To do -> Please keep to the lines below from the one with "oxLDL (1634, 640)" through the one with "ventricle (1508, 468)", and restate them word for word, ends included.

(Stored records)
Start of Block

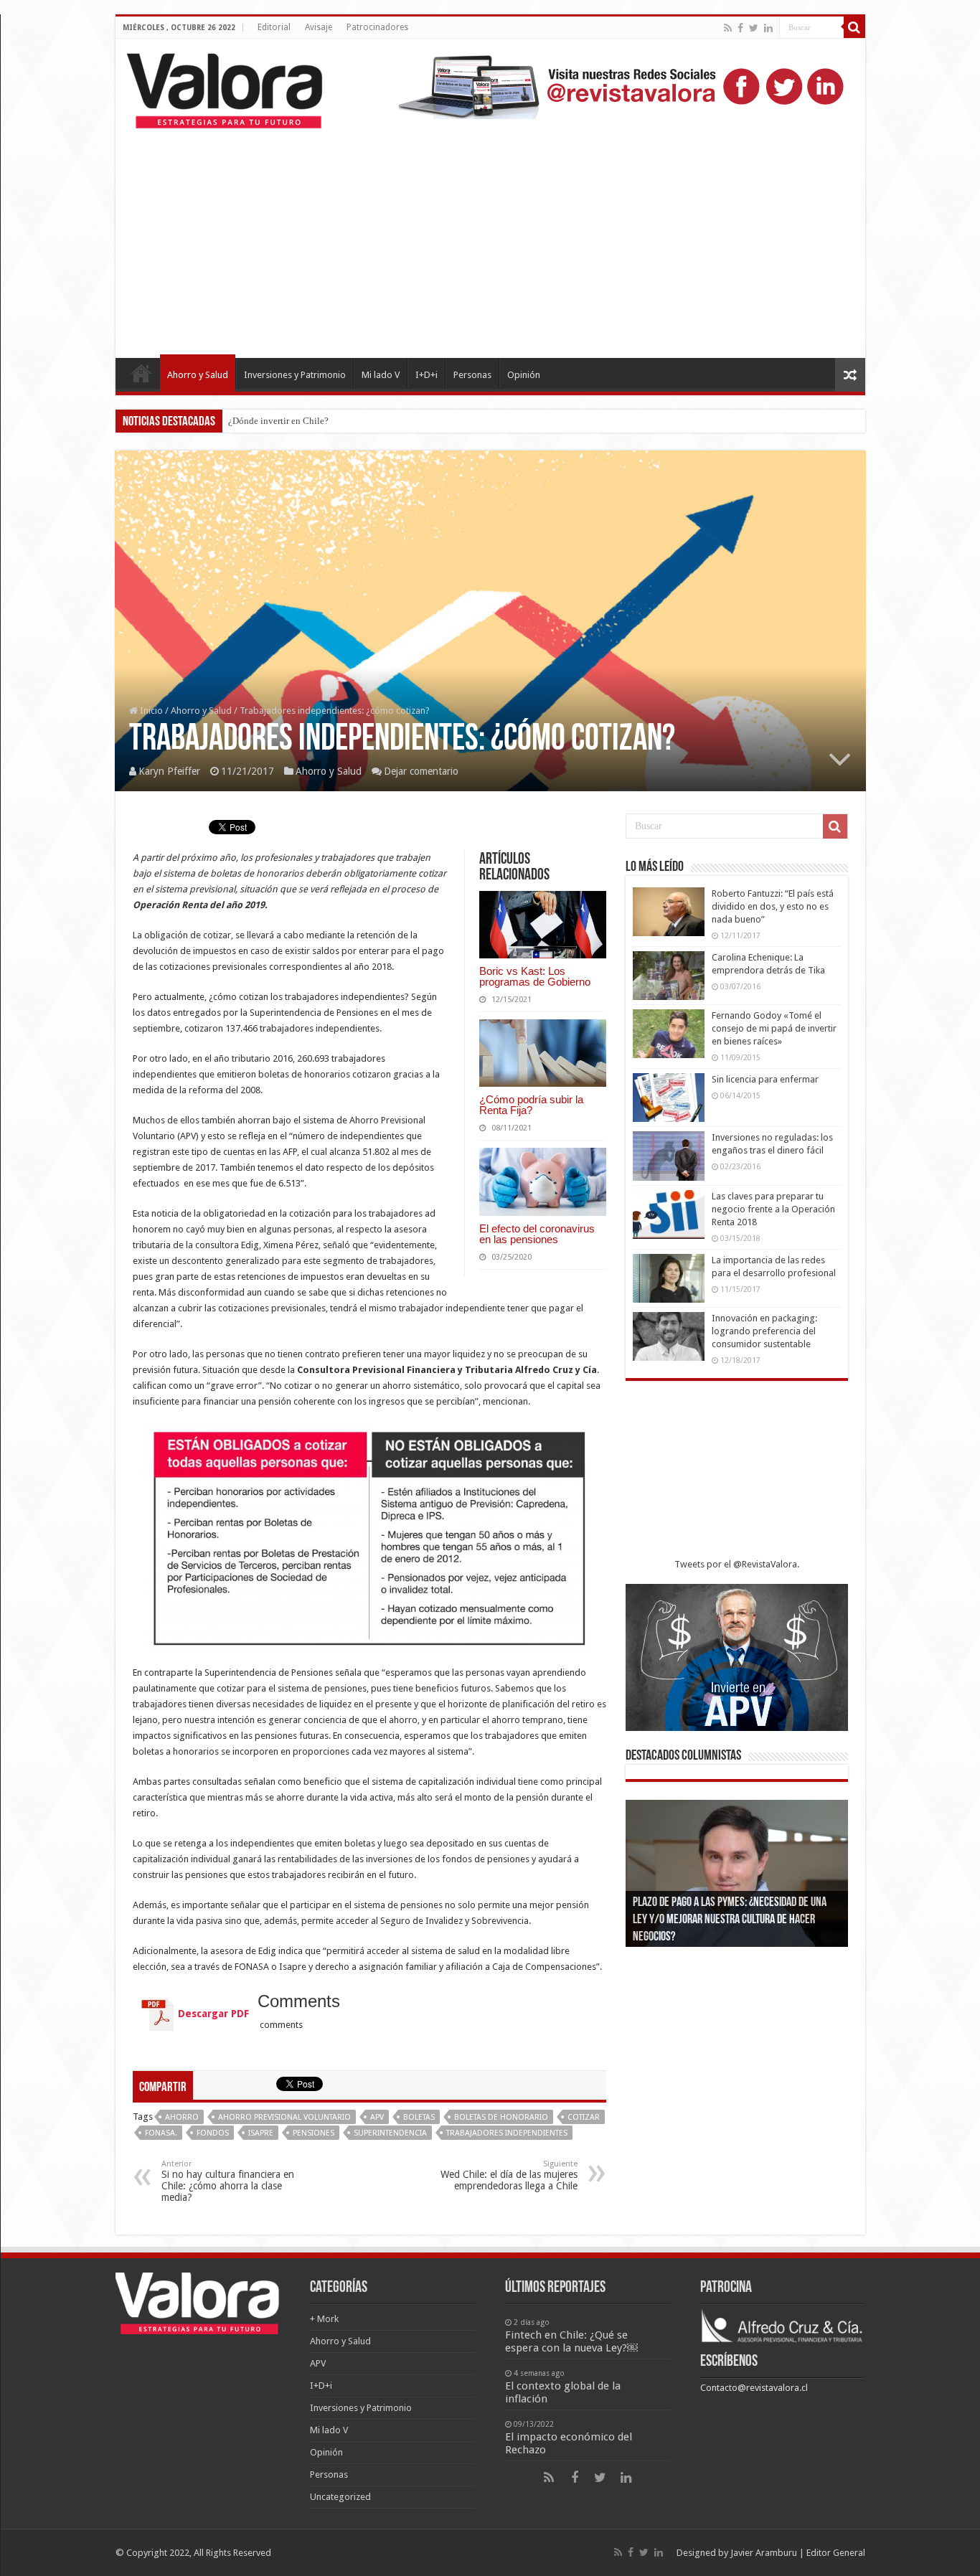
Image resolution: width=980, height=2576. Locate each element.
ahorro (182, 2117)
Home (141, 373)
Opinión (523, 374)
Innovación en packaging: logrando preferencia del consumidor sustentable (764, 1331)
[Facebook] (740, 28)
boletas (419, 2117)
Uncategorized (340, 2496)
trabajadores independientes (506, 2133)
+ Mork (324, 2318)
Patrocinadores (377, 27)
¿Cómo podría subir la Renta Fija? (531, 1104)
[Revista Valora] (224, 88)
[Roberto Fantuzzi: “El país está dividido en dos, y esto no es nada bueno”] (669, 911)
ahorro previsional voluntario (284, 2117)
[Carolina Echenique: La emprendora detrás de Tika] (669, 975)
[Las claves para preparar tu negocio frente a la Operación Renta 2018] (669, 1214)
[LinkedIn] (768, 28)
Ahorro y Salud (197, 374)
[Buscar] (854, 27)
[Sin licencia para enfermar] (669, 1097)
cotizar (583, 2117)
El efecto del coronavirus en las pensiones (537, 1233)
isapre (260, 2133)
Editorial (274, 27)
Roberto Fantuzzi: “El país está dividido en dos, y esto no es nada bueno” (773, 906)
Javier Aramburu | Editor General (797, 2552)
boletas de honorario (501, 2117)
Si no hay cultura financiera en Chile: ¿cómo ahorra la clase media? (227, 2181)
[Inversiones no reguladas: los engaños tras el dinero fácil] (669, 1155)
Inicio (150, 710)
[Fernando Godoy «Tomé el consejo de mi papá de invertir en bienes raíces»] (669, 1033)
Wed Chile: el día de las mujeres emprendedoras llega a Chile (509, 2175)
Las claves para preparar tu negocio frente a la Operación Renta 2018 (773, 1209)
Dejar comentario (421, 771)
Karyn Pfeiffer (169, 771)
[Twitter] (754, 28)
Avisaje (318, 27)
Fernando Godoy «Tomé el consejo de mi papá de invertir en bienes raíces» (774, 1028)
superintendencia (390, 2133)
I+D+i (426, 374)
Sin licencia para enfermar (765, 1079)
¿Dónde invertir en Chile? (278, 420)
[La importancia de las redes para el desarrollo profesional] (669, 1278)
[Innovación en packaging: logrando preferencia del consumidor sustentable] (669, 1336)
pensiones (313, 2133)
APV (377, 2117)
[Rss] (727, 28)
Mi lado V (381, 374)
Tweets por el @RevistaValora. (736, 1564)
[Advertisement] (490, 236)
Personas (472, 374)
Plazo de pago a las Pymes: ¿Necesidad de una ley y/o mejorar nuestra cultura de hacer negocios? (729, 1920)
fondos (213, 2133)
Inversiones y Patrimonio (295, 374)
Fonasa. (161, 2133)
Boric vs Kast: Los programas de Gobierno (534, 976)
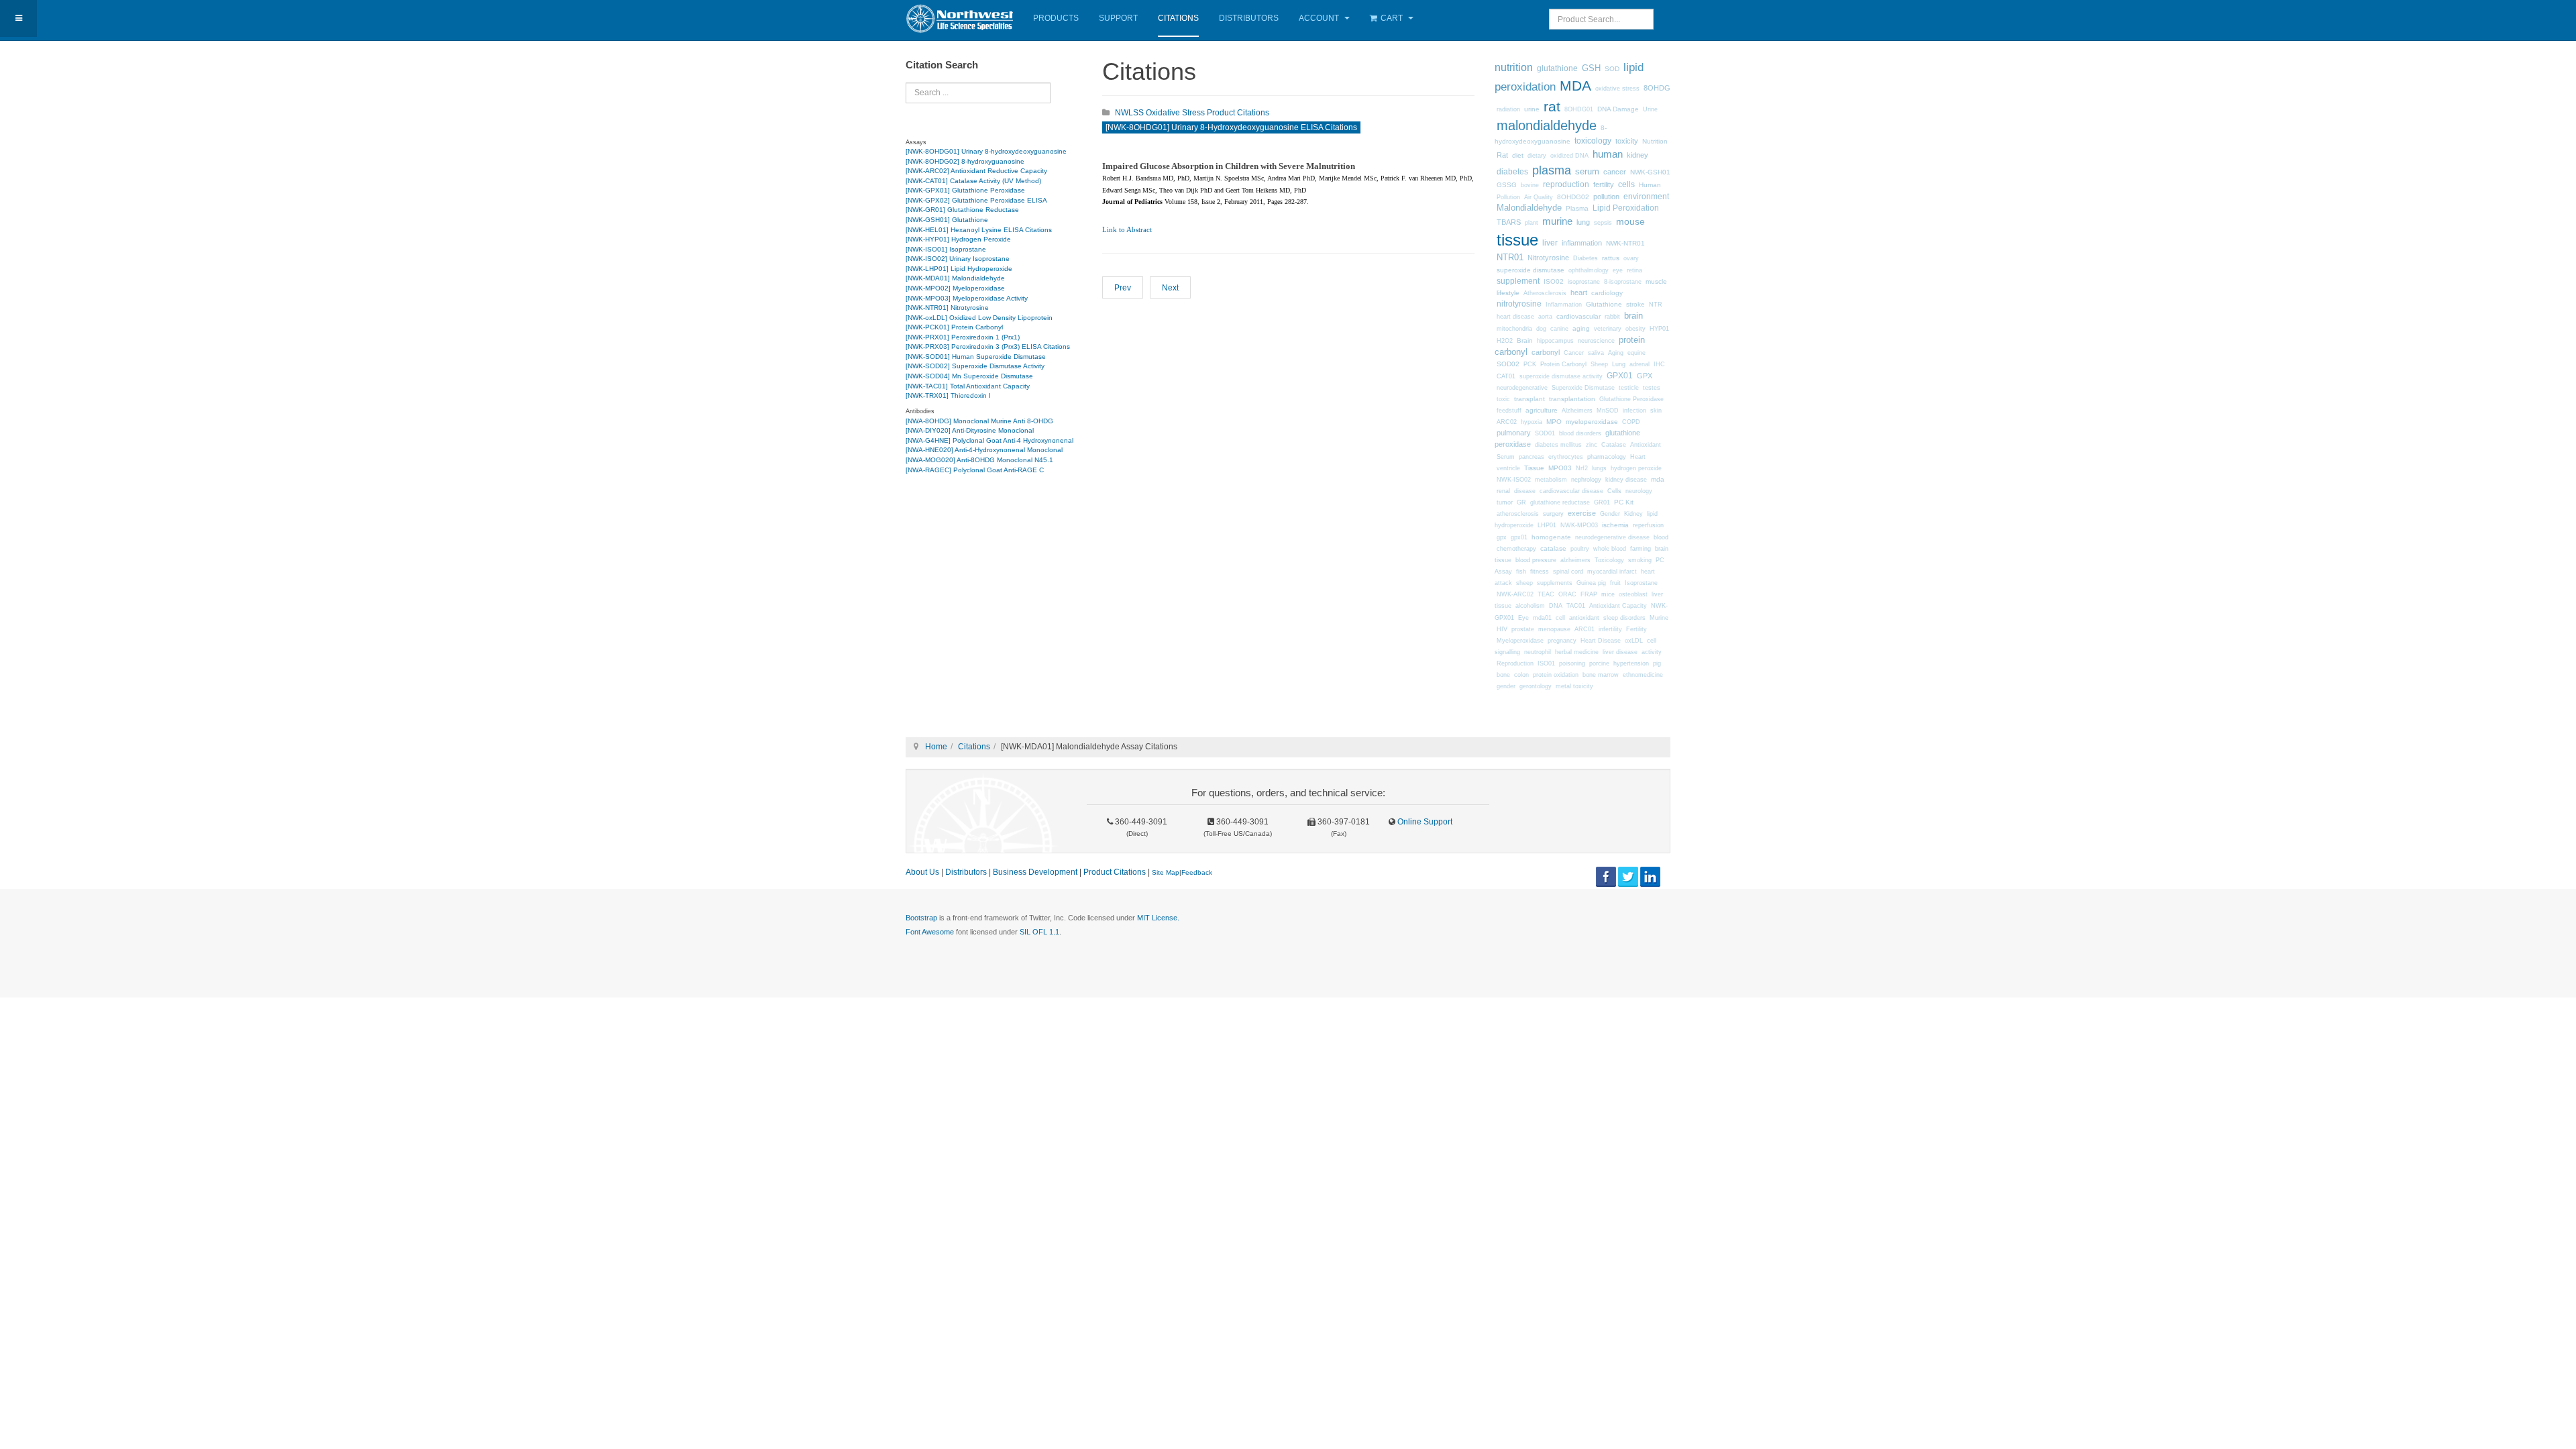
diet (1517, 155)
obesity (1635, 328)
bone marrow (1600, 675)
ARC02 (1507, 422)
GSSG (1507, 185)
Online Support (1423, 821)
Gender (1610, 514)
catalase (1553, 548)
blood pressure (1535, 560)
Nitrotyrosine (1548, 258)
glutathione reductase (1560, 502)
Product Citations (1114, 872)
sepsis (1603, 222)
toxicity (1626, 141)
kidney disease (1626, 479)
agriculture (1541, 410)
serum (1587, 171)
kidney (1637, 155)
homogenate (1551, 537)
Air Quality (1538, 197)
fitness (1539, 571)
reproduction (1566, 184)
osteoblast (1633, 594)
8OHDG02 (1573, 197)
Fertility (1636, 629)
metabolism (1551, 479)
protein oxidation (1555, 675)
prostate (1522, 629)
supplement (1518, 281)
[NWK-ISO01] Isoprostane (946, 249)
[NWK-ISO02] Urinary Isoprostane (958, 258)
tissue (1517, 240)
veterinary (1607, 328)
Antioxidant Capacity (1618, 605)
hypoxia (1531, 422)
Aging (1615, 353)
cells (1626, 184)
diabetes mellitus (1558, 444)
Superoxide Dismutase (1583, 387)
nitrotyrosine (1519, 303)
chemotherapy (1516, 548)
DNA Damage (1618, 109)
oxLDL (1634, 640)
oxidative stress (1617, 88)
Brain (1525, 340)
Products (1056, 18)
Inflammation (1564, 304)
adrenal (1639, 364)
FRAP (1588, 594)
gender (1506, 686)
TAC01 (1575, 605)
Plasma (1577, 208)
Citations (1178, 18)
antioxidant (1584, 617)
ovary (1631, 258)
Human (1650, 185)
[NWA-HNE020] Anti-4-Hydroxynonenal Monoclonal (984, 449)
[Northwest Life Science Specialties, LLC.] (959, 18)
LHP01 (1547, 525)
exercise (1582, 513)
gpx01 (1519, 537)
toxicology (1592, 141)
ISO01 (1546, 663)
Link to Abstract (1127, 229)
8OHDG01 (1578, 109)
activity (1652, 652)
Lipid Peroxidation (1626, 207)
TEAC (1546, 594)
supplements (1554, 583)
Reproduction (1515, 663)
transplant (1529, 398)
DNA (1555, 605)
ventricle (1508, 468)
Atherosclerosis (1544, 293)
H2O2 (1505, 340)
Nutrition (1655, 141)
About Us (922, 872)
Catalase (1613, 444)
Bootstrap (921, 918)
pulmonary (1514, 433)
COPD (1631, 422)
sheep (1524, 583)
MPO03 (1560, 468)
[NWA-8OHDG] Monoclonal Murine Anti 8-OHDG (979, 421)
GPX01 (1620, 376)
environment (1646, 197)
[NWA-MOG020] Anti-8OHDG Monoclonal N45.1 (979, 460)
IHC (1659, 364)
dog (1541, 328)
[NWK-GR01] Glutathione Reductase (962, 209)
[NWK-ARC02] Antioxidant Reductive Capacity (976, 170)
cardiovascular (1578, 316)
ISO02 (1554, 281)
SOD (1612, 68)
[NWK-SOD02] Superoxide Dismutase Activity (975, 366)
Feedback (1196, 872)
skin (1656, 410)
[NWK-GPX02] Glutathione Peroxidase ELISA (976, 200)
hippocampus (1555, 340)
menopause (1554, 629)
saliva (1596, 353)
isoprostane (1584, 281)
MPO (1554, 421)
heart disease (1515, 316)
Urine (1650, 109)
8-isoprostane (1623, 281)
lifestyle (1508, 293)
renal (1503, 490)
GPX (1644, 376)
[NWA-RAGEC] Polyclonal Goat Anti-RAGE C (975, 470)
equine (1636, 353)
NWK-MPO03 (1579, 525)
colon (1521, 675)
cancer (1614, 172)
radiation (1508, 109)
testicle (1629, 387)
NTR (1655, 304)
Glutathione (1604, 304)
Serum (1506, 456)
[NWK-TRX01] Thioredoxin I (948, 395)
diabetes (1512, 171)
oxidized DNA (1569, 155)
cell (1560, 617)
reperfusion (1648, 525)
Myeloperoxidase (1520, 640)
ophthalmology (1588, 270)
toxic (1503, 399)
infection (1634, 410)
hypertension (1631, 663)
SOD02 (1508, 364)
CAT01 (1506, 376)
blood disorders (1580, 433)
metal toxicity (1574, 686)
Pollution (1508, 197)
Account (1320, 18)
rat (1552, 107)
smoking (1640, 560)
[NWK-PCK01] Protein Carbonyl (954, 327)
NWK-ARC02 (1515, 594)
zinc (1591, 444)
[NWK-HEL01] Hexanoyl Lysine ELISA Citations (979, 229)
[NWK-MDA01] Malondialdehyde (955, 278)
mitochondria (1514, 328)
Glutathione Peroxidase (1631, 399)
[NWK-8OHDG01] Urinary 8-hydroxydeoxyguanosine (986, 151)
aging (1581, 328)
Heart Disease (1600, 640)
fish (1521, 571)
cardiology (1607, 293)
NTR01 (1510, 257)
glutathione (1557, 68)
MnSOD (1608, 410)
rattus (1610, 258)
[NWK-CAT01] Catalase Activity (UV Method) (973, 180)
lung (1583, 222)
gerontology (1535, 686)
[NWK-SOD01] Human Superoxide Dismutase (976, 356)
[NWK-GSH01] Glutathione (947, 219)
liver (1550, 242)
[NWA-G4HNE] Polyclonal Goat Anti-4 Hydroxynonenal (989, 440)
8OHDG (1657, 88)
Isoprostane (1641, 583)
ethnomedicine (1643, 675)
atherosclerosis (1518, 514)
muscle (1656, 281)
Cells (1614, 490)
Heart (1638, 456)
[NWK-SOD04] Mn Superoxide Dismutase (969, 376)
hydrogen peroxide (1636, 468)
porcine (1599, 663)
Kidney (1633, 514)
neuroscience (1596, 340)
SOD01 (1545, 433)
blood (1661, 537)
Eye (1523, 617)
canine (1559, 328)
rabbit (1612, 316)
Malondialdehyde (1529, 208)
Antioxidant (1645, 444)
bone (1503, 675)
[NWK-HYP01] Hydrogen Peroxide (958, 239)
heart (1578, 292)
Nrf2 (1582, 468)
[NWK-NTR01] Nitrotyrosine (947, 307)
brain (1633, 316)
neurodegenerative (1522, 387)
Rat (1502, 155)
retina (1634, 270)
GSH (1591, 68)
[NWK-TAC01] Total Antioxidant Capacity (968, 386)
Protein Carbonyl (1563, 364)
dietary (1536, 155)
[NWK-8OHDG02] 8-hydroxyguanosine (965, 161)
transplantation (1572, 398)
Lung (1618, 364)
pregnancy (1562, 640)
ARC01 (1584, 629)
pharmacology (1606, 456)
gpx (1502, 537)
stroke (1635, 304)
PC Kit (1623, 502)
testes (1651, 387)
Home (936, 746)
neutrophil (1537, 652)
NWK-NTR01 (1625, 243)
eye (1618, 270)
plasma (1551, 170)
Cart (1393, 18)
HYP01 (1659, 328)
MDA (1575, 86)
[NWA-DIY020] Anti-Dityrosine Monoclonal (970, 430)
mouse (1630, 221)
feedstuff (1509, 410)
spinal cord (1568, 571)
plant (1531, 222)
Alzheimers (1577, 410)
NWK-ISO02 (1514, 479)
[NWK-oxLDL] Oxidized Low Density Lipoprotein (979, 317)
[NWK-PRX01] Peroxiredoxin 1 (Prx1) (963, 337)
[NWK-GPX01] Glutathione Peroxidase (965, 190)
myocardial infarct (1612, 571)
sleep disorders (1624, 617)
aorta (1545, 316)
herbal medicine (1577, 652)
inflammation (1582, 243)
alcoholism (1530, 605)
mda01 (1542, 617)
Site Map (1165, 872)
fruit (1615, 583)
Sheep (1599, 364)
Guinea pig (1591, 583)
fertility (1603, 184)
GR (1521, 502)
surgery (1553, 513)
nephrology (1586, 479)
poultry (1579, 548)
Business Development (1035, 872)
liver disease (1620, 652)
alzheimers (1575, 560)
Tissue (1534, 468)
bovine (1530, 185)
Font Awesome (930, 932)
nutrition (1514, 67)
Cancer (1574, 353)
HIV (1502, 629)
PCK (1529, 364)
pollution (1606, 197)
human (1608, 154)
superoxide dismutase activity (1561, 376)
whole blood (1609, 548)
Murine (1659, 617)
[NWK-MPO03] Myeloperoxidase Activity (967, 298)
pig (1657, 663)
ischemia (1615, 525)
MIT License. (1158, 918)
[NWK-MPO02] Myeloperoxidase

End of Block

Task answer ->
oxLDL (1634, 640)
oxidative stress (1617, 88)
Brain (1525, 340)
Products (1056, 18)
Inflammation (1564, 304)
adrenal (1639, 364)
FRAP (1588, 594)
gender (1506, 686)
TAC01 (1575, 605)
Plasma (1577, 208)
Citations (1178, 18)
antioxidant (1584, 617)
ovary (1631, 258)
Human (1650, 185)
[NWA-HNE020] Anti-4-Hydroxynonenal Monoclonal (984, 449)
[Northwest Life Science Specialties, LLC.] (959, 18)
LHP01 (1547, 525)
exercise (1582, 513)
gpx01 (1519, 537)
toxicology (1592, 141)
ISO01 (1546, 663)
Link to Abstract (1127, 229)
8OHDG01 (1578, 109)
activity (1652, 652)
Lipid Peroxidation (1626, 207)
TEAC (1546, 594)
supplements (1554, 583)
Reproduction (1515, 663)
transplant (1529, 398)
DNA (1555, 605)
ventricle (1508, 468)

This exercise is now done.